Of, there’s penetration testing – my personal favourite activity – to identify risks and help to plan remediation work to plug the gaps, strengthen existing defences and protect data – and so comply with the GDPR and other laws and standards.

If you want to go further, there’s also the fully managed “Security as a Service” route to security engineering and threat prevention, helping ensure your ongoing protective measures and proactive responses to cyber attacks are as robust, focused and up-to-date as they need to be.

So what’s your Achilles heel? My team could almost certainly identify and remedy it. And there may actually be quite a few.

The important thing is, at what point do you take action: now, or after you’ve been breached and hit with a huge fine? After all, if Thetis had done the job properly, holding each heel in turn and dipping Achilles twice, his story might have ended rather differently.

A global thought leader and international speaker in mainframe security and technology, and passionate advocate of all things Z, Mark Wilson is Vertali’s Technical Director. He has more than 40 years ’experience across numerous industries and diverse mainframe environments.
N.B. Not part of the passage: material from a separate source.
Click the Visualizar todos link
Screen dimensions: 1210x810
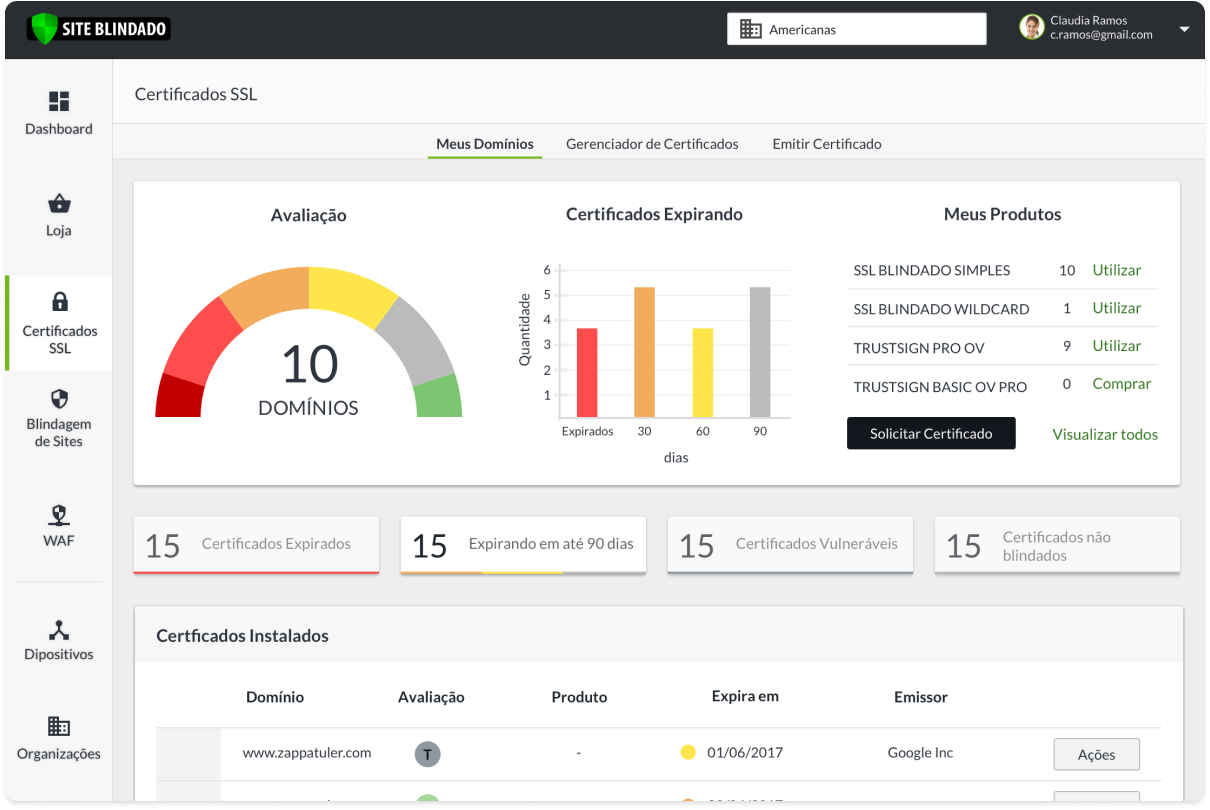pyautogui.click(x=1105, y=434)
Mark is also Region Manager for Guide Share Europe (GSE) UK. For more information email:

Mark has been awarded IBM Champion status for the last four years.

5 thoughts on “Security complacency: is your mainframe at risk?”
    1. Mainframes have been connected to distributed for decades, it’s not a “now” issue. its been a issue for decades and one that companies don’t understand.

  1. Mainframe Security is what I do. I’m not a people leader. I’m a security specialist focused on Mainframe. for the most part I agree with the article. Mainframe is often said to be the most secure platform in the world. it is not, it is the most securable in the world. like anything it’s only as good as your security policy that you’ve implemented on it and IRM policies that take mainframe into account. not doing so leaves the mainframe in a state of interpretation instead of following policy. I’ve found some value in vulnerability scans but they often misidentify issue and confuse mater more than help. this is because the major players do not know the first thing about mainframes. first hint, our OS is not FreeBSD and our TCP/IP stack is not GNU yet that’s what these scans point to. A A&P is very valuable but so far the A&P tests I’ve seen yield no results worth it. suggestion, bring your mainframe sysprogs into the fold. have them help you in your A&P test. There are companies that do real mainframe A&P tests but usually leadership doesn’t want to pay for these that have actual value. Audits also tend to have little mainframe experience and tend to focus on the surfacey stuff but lack the skill set to dive deep into the mainframe. there are good auditors out there who can be hired but same as the A&P test. All of this is true until there is a breach then like all platforms not we’ll pay for it. how about doing that to avoid the breach instead?